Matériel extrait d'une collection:
===============
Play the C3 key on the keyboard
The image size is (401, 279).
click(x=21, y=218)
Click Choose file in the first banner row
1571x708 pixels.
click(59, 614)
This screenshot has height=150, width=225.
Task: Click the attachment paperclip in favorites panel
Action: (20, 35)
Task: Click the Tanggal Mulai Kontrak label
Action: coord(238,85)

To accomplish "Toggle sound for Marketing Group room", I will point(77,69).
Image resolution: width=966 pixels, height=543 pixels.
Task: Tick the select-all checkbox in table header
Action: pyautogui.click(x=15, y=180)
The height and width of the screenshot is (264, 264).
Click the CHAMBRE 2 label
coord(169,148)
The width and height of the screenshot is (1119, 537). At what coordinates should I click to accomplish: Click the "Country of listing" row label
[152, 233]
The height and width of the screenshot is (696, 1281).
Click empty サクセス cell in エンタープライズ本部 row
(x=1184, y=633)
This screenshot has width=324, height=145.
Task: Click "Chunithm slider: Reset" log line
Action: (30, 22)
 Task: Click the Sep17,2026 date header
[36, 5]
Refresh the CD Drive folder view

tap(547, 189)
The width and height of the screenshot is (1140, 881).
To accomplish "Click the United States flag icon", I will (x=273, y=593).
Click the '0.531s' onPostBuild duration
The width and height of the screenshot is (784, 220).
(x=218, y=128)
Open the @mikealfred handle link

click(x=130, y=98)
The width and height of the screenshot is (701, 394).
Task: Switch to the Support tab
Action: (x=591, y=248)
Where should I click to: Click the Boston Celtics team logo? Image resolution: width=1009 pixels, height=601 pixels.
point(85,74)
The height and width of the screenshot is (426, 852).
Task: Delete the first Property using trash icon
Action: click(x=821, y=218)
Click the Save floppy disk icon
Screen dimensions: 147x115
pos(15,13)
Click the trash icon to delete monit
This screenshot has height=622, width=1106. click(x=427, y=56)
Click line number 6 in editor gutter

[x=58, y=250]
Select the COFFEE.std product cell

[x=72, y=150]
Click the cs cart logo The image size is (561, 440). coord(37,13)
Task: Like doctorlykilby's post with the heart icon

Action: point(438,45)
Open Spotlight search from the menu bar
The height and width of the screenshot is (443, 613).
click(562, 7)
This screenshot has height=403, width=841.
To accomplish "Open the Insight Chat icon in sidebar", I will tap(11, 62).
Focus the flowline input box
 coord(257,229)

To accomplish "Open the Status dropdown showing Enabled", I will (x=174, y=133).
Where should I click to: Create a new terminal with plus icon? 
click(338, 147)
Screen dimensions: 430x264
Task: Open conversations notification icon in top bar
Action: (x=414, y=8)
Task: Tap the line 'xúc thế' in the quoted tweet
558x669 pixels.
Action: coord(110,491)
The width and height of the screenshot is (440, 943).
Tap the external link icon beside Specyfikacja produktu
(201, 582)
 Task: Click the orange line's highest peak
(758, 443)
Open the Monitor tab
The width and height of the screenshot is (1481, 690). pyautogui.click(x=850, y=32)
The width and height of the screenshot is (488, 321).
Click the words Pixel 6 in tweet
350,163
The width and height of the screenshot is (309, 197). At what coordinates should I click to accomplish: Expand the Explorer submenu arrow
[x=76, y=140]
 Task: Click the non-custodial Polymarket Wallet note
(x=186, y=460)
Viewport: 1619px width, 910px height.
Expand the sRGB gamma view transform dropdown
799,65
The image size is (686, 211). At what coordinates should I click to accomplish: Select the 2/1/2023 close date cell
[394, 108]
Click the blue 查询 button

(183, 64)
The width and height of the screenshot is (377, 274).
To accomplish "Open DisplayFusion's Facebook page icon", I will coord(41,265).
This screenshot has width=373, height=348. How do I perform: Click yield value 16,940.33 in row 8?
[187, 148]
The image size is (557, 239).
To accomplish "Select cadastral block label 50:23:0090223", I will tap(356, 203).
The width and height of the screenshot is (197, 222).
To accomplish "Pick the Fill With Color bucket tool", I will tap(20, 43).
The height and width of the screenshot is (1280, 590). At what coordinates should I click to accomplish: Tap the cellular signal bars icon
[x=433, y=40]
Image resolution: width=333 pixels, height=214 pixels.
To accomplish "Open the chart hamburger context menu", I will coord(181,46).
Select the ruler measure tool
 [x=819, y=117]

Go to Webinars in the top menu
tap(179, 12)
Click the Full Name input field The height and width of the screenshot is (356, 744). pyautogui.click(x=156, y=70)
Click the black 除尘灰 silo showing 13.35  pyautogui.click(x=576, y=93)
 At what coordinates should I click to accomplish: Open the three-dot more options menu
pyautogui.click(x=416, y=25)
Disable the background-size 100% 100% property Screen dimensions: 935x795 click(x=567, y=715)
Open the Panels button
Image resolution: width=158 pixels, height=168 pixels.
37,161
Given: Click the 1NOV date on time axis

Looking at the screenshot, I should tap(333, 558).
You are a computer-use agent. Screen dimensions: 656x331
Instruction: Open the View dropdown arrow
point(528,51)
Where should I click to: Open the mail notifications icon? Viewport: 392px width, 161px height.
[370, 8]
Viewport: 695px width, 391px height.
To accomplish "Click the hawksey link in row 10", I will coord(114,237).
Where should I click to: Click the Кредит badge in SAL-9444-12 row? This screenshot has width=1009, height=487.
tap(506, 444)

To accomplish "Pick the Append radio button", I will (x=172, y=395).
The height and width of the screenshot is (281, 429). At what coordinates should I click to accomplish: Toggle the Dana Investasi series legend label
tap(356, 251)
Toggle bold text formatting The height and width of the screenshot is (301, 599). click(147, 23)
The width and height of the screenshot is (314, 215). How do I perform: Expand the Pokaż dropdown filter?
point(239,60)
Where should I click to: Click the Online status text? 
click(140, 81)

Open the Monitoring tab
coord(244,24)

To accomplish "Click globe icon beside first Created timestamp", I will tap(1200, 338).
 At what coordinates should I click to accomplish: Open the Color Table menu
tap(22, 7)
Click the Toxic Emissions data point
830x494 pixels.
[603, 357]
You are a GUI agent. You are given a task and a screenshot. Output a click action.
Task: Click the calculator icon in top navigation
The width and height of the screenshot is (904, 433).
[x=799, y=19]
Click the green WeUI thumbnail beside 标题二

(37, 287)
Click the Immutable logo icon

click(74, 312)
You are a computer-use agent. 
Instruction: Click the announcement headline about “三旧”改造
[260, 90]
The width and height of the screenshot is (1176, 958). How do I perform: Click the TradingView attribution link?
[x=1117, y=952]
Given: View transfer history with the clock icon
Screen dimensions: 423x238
===============
Objectif visé:
Restituez intégralement chacune des lignes du matériel ci-dessus, sans aucune modification, de la première à la dernière.

Réponse attendue:
Play the C3 key on the keyboard
The image size is (401, 279).
click(x=21, y=218)
Click Choose file in the first banner row
1571x708 pixels.
click(59, 614)
This screenshot has height=150, width=225.
Task: Click the attachment paperclip in favorites panel
Action: (20, 35)
Task: Click the Tanggal Mulai Kontrak label
Action: coord(238,85)

To accomplish "Toggle sound for Marketing Group room", I will point(77,69).
Image resolution: width=966 pixels, height=543 pixels.
Task: Tick the select-all checkbox in table header
Action: pyautogui.click(x=15, y=180)
The height and width of the screenshot is (264, 264).
Click the CHAMBRE 2 label
coord(169,148)
The width and height of the screenshot is (1119, 537). At what coordinates should I click to accomplish: Click the "Country of listing" row label
[152, 233]
The height and width of the screenshot is (696, 1281).
Click empty サクセス cell in エンタープライズ本部 row
(x=1184, y=633)
This screenshot has width=324, height=145.
Task: Click "Chunithm slider: Reset" log line
Action: (30, 22)
 Task: Click the Sep17,2026 date header
[36, 5]
Refresh the CD Drive folder view

tap(547, 189)
The width and height of the screenshot is (1140, 881).
To accomplish "Click the United States flag icon", I will (x=273, y=593).
Click the '0.531s' onPostBuild duration
The width and height of the screenshot is (784, 220).
(x=218, y=128)
Open the @mikealfred handle link

click(x=130, y=98)
The width and height of the screenshot is (701, 394).
Task: Switch to the Support tab
Action: (x=591, y=248)
Where should I click to: Click the Boston Celtics team logo? Image resolution: width=1009 pixels, height=601 pixels.
point(85,74)
The height and width of the screenshot is (426, 852).
Task: Delete the first Property using trash icon
Action: click(x=821, y=218)
Click the Save floppy disk icon
Screen dimensions: 147x115
pos(15,13)
Click the trash icon to delete monit
This screenshot has height=622, width=1106. click(x=427, y=56)
Click line number 6 in editor gutter

[x=58, y=250]
Select the COFFEE.std product cell

[x=72, y=150]
Click the cs cart logo The image size is (561, 440). coord(37,13)
Task: Like doctorlykilby's post with the heart icon

Action: point(438,45)
Open Spotlight search from the menu bar
The height and width of the screenshot is (443, 613).
click(562, 7)
This screenshot has height=403, width=841.
To accomplish "Open the Insight Chat icon in sidebar", I will tap(11, 62).
Focus the flowline input box
 coord(257,229)

To accomplish "Open the Status dropdown showing Enabled", I will (x=174, y=133).
Where should I click to: Create a new terminal with plus icon? 
click(338, 147)
Screen dimensions: 430x264
Task: Open conversations notification icon in top bar
Action: (x=414, y=8)
Task: Tap the line 'xúc thế' in the quoted tweet
558x669 pixels.
Action: coord(110,491)
The width and height of the screenshot is (440, 943).
Tap the external link icon beside Specyfikacja produktu
(201, 582)
 Task: Click the orange line's highest peak
(758, 443)
Open the Monitor tab
The width and height of the screenshot is (1481, 690). pyautogui.click(x=850, y=32)
The width and height of the screenshot is (488, 321).
Click the words Pixel 6 in tweet
350,163
The width and height of the screenshot is (309, 197). At what coordinates should I click to accomplish: Expand the Explorer submenu arrow
[x=76, y=140]
 Task: Click the non-custodial Polymarket Wallet note
(x=186, y=460)
Viewport: 1619px width, 910px height.
Expand the sRGB gamma view transform dropdown
799,65
The image size is (686, 211). At what coordinates should I click to accomplish: Select the 2/1/2023 close date cell
[394, 108]
Click the blue 查询 button

(183, 64)
The width and height of the screenshot is (377, 274).
To accomplish "Open DisplayFusion's Facebook page icon", I will coord(41,265).
This screenshot has width=373, height=348. How do I perform: Click yield value 16,940.33 in row 8?
[187, 148]
The image size is (557, 239).
To accomplish "Select cadastral block label 50:23:0090223", I will tap(356, 203).
The width and height of the screenshot is (197, 222).
To accomplish "Pick the Fill With Color bucket tool", I will tap(20, 43).
The height and width of the screenshot is (1280, 590). At what coordinates should I click to accomplish: Tap the cellular signal bars icon
[x=433, y=40]
Image resolution: width=333 pixels, height=214 pixels.
To accomplish "Open the chart hamburger context menu", I will coord(181,46).
Select the ruler measure tool
 [x=819, y=117]

Go to Webinars in the top menu
tap(179, 12)
Click the Full Name input field The height and width of the screenshot is (356, 744). pyautogui.click(x=156, y=70)
Click the black 除尘灰 silo showing 13.35  pyautogui.click(x=576, y=93)
 At what coordinates should I click to accomplish: Open the three-dot more options menu
pyautogui.click(x=416, y=25)
Disable the background-size 100% 100% property Screen dimensions: 935x795 click(x=567, y=715)
Open the Panels button
Image resolution: width=158 pixels, height=168 pixels.
37,161
Given: Click the 1NOV date on time axis

Looking at the screenshot, I should tap(333, 558).
You are a computer-use agent. Screen dimensions: 656x331
Instruction: Open the View dropdown arrow
point(528,51)
Where should I click to: Open the mail notifications icon? Viewport: 392px width, 161px height.
[370, 8]
Viewport: 695px width, 391px height.
To accomplish "Click the hawksey link in row 10", I will coord(114,237).
Where should I click to: Click the Кредит badge in SAL-9444-12 row? This screenshot has width=1009, height=487.
tap(506, 444)

To accomplish "Pick the Append radio button", I will (x=172, y=395).
The height and width of the screenshot is (281, 429). At what coordinates should I click to accomplish: Toggle the Dana Investasi series legend label
tap(356, 251)
Toggle bold text formatting The height and width of the screenshot is (301, 599). click(147, 23)
The width and height of the screenshot is (314, 215). How do I perform: Expand the Pokaż dropdown filter?
point(239,60)
Where should I click to: Click the Online status text? 
click(140, 81)

Open the Monitoring tab
coord(244,24)

To accomplish "Click globe icon beside first Created timestamp", I will tap(1200, 338).
 At what coordinates should I click to accomplish: Open the Color Table menu
tap(22, 7)
Click the Toxic Emissions data point
830x494 pixels.
[603, 357]
You are a GUI agent. You are given a task and a screenshot. Output a click action.
Task: Click the calculator icon in top navigation
The width and height of the screenshot is (904, 433).
[x=799, y=19]
Click the green WeUI thumbnail beside 标题二

(37, 287)
Click the Immutable logo icon

click(74, 312)
You are a computer-use agent. 
Instruction: Click the announcement headline about “三旧”改造
[260, 90]
The width and height of the screenshot is (1176, 958). How do I perform: Click the TradingView attribution link?
[x=1117, y=952]
Given: View transfer history with the clock icon
Screen dimensions: 423x238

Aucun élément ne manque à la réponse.